In Chicago, local backlash has made matters worse. While hundreds of migrants sleep on floors and in tents outside city police stations, dozens of protesters gather near a construction site where one of two new shelters are being built in Brighton Park.
“These people are just getting off the bus, and everything’s given to them,” said one of the demonstrators, longtime resident Ricardo Palacios. “As a taxpayer, I don’t think that’s right.”
While this is happening, five-year-old Juan Carlos Martinez dies at a Pilsen migrant shelter that has received complaints about its conditions, including dirty bathrooms and cockroach infestations. Local leaders in the Latino community have been asking the city for clarity about what the living conditions are like for the migrants.
“Several other residents there were hospitalized in the days after the child’s death,” according to ABC 7 Chicago. “The Pilsen shelter was originally planned to house 1,000 new arrivals. It now holds 2,500.”
Migrants are also struggling with the city’s frigid winter season.
The 60-day shelter limit only adds that much more tension to an already traumatic experience. For many migrants and their families, they have had a difficult and scary journey as they come seeking asylum in the United States.
Moreover, such a short shelter limit only disrupts the stability and security migrants and their families have been able to secure so far. If a migrant family is required to give up their shelter spot, their children may be pulled out of school, and their parents could potentially lose their jobs as their lives are uprooted once again. This puts the migrant family back at square one, completely uprooting any security they have gained since arriving in Chicago. It makes no sense.
While the state of Chicago announced an additional $160 million in funding and Cook County another $90 million, earmarked specifically to support migrants, that new funding will also come with changes.
According to WBEZ Chicago, “new funding will be halved from six months total of assistance to just three months and a move-in fee for those currently in the city’s shelter system in an effort to fund more households. New migrants entering the shelter system will not be eligible to receive the rental subsidies. Nearly 3,600 applications have been received for rental assistance.”
Although the city has helped house 7,000 people, including securing long-term housing for 2,700 households, there is concern about how families can continue to afford their apartments after receiving rental assistance. Many migrants are still waiting for applications for temporary protected status and work authorizations to be approved.
Will three months of rental assistance provide a realistic safety net for these families? What about the gap between rental assistance and the wages a migrant family can earn? Many will likely be minimum wage earners.
Housing and the general cost of living can be a challenge for anyone. It’s more challenging for formerly homeless people and even more so for formerly homeless migrants. These factors must be taken into account. To do so, we must face the realities of what causes homelessness to begin with:
- lack of living wages
- shortage of affordable housing
- lack of social services and programs to effectively address other barriers to stable living
There is no question about the complications. However, what’s often not equated is the impact of anti-migrant attitudes. It’s not just protests against the development of much-needed shelters, but the anti-migrant messaging is bad for all fights against homelessness.

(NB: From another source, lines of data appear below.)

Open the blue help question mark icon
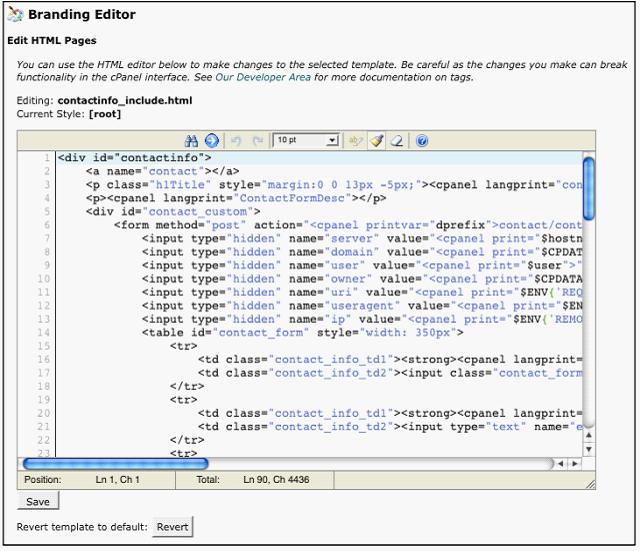tap(421, 141)
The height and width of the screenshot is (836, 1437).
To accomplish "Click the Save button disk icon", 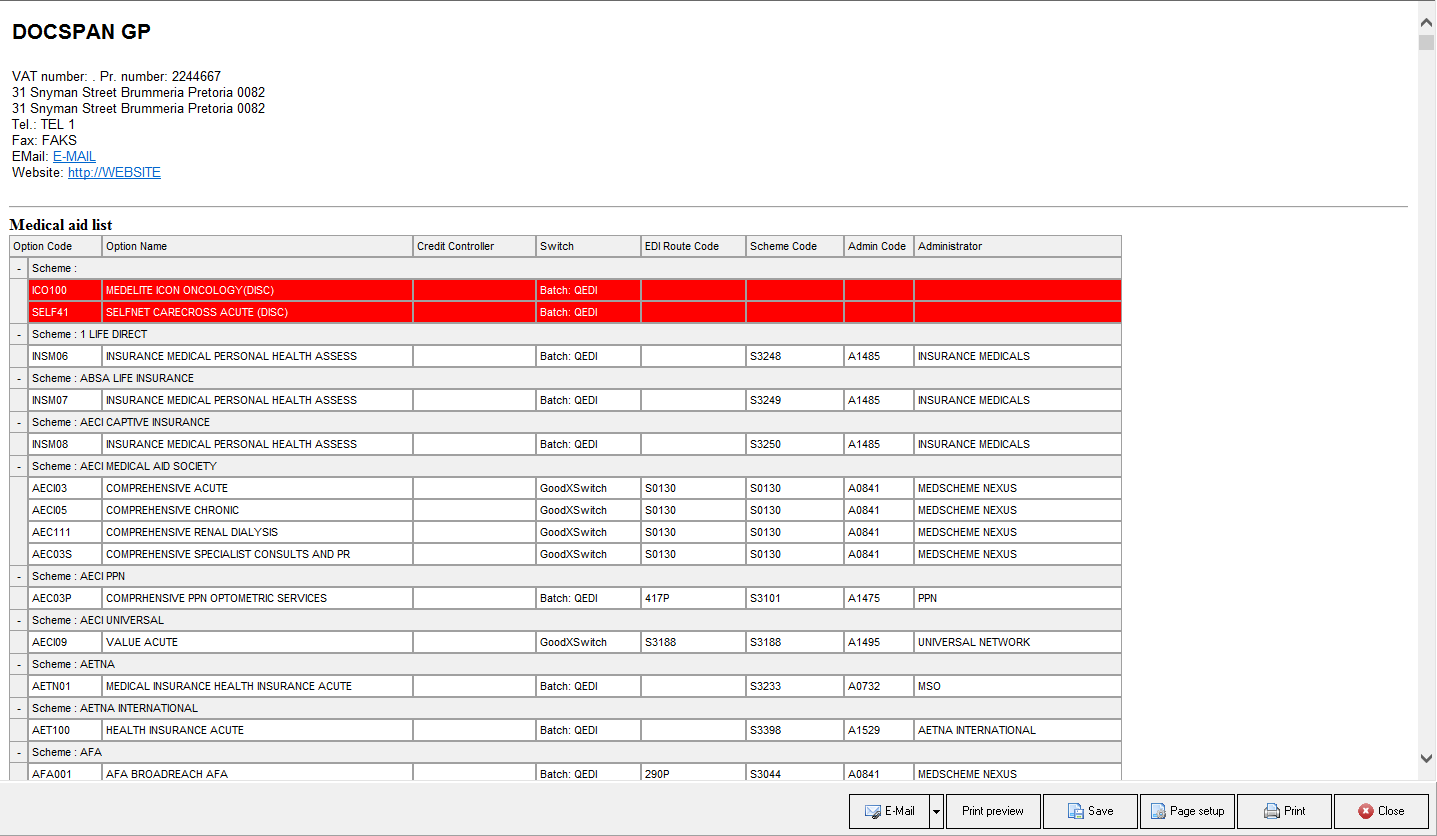I will 1075,811.
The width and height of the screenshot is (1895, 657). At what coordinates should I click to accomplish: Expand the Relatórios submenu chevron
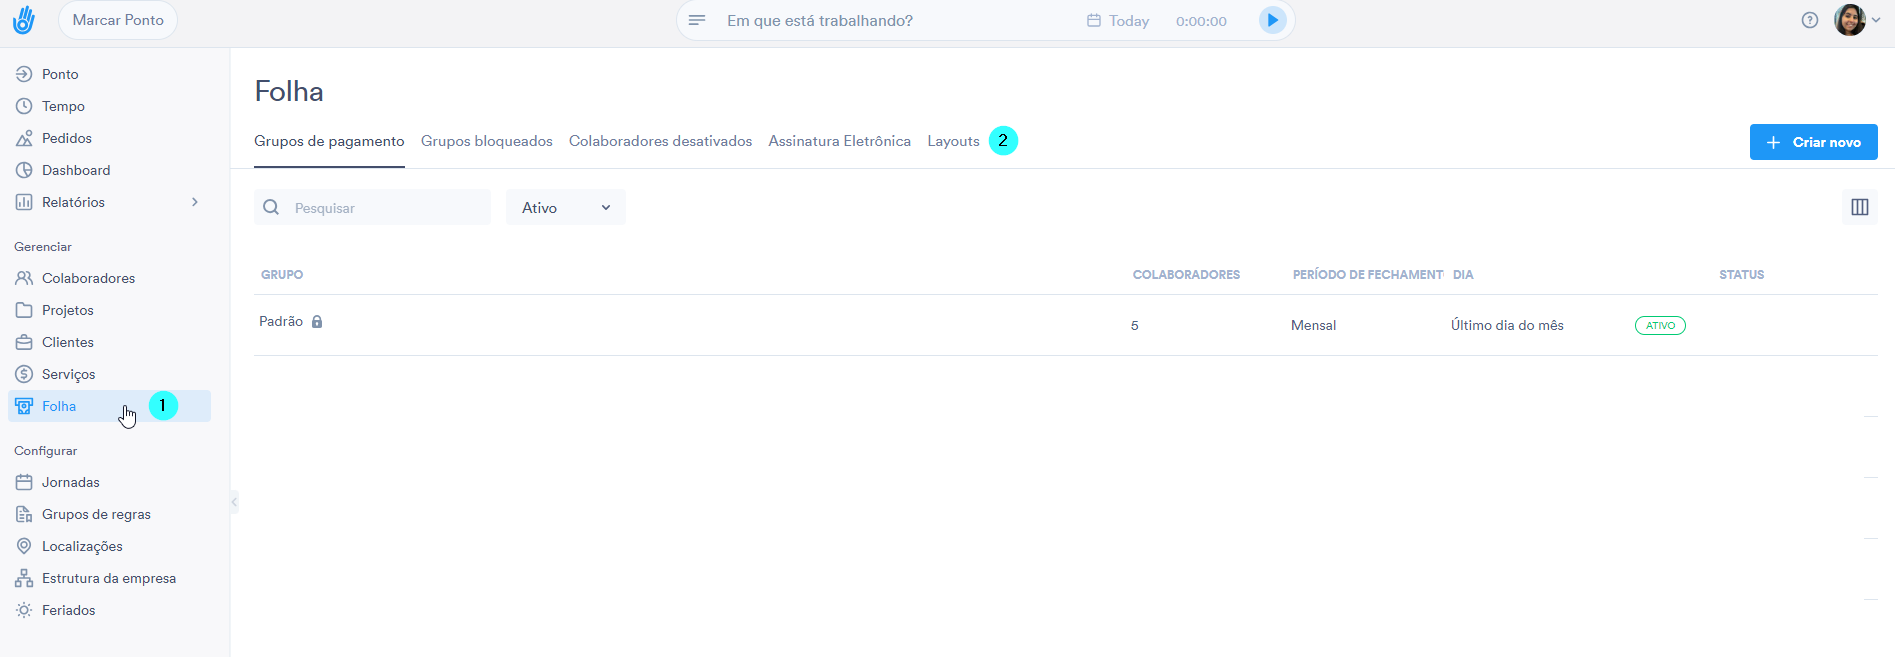(x=195, y=202)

The public display of anti-migrant demonstrations makes way for poor living conditions and even the death of a child, as we’ve seen. Additionally, anti-migrant attitudes are often based on assumptions and, sometimes, even misinformation.
Migrant families are not coming off the bus and “having everything handed to them.” Yet, the fact that so many Americans believe this is concerning and dangerous.
Every migrant that comes off those buses has turned themselves in to border patrol authorities and legally applied for asylum. Migrants seeking asylum are not trafficking drugs, nor are they illegally “sneaking” into the United States. They have done the right and best things with their choices, and they deserve respect and dignity, as we all do.